- **Data excerpts**
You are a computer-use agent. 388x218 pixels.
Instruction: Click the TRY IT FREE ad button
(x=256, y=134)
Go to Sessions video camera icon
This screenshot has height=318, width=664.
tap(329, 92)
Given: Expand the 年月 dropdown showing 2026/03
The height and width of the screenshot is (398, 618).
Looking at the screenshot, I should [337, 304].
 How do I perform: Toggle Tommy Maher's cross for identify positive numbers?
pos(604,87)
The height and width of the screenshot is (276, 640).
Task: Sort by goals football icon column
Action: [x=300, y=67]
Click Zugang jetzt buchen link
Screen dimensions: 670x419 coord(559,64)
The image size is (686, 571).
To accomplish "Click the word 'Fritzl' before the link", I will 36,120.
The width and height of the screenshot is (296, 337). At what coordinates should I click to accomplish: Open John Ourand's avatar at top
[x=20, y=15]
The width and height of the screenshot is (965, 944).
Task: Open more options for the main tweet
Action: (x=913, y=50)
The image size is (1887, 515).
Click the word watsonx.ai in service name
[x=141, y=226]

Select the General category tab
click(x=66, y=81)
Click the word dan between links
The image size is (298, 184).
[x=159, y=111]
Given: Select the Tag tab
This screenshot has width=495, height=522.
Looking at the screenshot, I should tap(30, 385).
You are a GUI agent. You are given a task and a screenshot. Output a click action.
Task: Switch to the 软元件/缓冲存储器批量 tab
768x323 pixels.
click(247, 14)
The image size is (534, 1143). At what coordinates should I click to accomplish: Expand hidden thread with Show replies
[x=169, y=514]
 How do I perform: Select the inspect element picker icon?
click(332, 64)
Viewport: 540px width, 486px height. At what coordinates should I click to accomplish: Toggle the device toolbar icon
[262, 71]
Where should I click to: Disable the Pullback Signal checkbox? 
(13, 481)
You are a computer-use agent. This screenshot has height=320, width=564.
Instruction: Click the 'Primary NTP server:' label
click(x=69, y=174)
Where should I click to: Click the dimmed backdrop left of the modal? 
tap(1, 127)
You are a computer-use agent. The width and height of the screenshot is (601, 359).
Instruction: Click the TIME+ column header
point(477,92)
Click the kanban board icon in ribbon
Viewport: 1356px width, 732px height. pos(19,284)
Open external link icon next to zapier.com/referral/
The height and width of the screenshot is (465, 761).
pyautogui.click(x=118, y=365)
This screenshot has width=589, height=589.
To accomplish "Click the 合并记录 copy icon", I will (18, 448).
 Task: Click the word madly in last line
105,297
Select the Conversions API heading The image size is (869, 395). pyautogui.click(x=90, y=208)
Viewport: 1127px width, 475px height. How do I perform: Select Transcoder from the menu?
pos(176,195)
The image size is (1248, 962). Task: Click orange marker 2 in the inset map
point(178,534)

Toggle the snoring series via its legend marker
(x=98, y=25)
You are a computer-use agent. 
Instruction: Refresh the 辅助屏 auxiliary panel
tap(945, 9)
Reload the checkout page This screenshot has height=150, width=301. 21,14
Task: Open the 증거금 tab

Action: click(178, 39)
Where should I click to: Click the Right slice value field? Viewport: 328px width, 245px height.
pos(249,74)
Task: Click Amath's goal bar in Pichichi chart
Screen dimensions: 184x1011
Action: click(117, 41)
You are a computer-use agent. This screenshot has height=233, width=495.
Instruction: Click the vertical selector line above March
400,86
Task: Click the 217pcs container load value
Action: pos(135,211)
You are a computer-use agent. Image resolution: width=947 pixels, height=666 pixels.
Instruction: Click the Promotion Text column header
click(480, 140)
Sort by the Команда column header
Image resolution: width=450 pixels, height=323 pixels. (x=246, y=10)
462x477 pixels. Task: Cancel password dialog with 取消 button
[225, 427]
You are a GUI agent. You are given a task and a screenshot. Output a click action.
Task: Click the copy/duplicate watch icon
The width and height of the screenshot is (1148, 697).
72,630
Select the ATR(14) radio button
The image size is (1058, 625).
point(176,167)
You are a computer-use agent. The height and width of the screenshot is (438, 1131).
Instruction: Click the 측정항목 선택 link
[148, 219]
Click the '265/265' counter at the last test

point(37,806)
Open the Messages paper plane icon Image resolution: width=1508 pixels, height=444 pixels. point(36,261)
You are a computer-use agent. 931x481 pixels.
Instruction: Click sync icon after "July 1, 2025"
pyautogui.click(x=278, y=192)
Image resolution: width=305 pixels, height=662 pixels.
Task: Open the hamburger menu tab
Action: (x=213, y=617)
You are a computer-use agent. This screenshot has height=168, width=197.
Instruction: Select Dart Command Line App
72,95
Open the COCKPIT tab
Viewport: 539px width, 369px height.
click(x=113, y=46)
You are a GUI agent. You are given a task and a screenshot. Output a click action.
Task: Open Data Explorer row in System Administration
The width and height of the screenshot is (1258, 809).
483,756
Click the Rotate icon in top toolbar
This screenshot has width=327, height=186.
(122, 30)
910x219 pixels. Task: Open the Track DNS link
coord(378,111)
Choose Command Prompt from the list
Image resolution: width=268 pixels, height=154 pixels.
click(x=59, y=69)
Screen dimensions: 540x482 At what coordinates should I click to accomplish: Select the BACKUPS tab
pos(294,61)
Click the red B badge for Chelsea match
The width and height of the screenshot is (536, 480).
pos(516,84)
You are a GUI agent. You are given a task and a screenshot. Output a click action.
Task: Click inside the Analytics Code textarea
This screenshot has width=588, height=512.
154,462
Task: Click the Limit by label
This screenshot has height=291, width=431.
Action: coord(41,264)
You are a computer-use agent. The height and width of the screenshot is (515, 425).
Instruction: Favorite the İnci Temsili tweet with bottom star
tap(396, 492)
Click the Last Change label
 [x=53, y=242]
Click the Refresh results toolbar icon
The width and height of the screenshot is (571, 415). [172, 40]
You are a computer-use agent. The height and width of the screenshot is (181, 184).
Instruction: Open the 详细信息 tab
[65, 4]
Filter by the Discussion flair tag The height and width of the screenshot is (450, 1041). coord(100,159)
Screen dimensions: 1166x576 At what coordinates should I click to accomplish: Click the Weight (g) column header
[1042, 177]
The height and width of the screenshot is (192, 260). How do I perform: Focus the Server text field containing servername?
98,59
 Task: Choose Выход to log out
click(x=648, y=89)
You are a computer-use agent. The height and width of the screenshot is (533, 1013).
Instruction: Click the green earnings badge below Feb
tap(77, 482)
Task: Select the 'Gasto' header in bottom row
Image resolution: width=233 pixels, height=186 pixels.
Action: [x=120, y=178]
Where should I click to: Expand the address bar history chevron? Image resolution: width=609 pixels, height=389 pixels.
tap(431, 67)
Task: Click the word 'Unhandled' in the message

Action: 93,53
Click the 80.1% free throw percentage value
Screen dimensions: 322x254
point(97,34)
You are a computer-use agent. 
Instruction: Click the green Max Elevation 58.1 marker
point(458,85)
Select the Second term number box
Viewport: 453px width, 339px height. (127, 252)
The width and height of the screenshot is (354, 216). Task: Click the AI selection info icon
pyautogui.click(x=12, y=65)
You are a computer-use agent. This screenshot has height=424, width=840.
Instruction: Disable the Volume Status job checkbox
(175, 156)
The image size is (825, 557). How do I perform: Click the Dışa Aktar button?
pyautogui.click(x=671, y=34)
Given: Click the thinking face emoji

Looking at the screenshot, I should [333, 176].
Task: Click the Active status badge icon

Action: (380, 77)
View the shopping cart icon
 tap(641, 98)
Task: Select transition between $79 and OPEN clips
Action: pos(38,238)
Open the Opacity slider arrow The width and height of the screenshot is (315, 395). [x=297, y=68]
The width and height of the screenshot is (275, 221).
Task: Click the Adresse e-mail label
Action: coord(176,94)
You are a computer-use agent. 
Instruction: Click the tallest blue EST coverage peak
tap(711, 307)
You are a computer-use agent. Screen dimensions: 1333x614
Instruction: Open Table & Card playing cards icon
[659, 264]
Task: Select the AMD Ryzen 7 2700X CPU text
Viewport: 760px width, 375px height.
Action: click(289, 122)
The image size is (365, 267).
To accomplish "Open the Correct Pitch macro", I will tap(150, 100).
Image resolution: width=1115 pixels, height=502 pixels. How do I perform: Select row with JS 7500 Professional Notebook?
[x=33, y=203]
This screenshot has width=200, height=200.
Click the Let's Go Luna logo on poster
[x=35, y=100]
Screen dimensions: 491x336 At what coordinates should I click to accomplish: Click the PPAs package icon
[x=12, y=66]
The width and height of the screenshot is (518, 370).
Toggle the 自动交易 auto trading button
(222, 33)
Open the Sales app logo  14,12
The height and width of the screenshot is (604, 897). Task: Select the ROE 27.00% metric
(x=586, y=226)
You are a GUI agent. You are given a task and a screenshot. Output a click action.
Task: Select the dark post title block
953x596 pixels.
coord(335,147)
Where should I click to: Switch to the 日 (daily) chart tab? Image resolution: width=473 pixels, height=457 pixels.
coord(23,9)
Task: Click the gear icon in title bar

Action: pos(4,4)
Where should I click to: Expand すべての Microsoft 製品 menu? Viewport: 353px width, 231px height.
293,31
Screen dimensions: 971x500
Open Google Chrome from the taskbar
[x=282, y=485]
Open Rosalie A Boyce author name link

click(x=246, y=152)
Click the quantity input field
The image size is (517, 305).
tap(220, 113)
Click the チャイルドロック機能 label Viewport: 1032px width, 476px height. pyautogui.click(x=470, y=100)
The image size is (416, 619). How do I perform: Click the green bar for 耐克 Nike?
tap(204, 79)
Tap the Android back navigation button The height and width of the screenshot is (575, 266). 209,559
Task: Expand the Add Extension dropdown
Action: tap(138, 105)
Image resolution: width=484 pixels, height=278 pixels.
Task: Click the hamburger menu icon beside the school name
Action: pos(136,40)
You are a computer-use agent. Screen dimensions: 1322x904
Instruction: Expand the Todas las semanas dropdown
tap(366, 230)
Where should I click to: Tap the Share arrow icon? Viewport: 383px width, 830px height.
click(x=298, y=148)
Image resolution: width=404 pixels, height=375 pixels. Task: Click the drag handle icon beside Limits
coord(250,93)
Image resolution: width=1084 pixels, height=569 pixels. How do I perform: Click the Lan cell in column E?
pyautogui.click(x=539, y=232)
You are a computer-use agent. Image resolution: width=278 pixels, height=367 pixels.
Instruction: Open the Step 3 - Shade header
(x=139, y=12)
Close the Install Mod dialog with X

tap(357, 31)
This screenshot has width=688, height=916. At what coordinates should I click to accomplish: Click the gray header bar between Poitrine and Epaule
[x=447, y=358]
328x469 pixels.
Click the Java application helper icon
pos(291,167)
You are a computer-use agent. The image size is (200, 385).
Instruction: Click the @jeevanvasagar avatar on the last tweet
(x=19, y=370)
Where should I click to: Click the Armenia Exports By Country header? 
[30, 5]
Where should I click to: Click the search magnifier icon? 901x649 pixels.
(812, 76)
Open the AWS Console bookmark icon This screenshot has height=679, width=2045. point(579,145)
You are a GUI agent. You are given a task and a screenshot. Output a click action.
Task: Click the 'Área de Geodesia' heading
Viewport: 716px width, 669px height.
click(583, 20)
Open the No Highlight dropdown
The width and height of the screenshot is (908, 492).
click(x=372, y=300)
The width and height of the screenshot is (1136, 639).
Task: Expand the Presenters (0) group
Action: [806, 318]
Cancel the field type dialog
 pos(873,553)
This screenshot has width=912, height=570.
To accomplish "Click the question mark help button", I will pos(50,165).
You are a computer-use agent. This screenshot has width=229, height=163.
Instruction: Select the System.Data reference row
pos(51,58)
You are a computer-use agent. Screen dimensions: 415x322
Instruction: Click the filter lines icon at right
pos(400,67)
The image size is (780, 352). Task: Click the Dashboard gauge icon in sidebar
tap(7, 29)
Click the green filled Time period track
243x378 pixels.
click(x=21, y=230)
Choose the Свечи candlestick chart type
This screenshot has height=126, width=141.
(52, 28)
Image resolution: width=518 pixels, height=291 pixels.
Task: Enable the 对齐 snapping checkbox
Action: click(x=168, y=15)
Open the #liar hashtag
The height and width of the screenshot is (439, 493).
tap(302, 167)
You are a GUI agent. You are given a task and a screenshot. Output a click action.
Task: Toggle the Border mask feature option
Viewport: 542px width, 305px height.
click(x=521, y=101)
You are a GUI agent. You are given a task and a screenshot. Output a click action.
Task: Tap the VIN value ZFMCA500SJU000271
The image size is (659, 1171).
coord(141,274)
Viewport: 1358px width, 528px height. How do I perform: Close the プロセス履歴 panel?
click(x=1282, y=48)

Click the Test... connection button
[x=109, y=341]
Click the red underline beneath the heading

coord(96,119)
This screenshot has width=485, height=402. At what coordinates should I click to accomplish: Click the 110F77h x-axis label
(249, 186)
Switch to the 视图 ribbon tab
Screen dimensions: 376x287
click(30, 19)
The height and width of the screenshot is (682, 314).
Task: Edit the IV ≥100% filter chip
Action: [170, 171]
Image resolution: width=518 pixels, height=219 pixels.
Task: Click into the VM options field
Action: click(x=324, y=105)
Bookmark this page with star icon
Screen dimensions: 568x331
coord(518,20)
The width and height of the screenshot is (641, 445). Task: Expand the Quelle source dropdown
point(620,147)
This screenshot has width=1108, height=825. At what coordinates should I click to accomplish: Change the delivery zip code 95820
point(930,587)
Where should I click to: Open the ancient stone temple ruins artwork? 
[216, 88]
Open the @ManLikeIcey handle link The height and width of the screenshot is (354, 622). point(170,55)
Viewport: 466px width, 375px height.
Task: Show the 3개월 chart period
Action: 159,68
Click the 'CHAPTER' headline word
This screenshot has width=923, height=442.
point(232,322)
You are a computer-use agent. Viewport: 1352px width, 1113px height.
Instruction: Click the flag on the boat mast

- **Task item**
Look through the lines above for "copy". Say how many have it, and give no other words.

- **Response box**
2